─── Task inputs ───

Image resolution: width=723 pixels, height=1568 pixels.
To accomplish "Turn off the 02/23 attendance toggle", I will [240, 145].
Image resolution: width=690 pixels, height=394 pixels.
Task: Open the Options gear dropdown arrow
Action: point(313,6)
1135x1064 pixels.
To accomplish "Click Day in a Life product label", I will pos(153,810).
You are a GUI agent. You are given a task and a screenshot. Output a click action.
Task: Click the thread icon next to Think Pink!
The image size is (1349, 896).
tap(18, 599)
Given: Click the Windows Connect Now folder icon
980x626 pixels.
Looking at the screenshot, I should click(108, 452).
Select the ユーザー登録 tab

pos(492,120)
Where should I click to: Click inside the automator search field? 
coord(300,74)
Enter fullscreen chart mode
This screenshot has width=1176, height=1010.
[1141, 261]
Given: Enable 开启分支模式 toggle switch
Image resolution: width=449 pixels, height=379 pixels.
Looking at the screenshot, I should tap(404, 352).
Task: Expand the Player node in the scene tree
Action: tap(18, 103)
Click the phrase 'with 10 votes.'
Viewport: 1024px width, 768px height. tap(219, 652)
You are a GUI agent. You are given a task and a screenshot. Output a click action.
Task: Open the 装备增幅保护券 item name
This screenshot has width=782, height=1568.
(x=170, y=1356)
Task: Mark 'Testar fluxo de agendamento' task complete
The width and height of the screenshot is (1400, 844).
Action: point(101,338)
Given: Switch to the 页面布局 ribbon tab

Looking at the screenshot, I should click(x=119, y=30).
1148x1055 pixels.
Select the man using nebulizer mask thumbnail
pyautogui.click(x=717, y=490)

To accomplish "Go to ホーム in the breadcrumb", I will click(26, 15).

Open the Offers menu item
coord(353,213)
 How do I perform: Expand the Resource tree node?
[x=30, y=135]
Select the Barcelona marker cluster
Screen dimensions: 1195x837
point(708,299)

───

# Directions for this task
Copy out every line of the entries where the string "icon" shows up.

# Exercise answer
Task: Click the thread icon next to Think Pink!
Given: Click the Windows Connect Now folder icon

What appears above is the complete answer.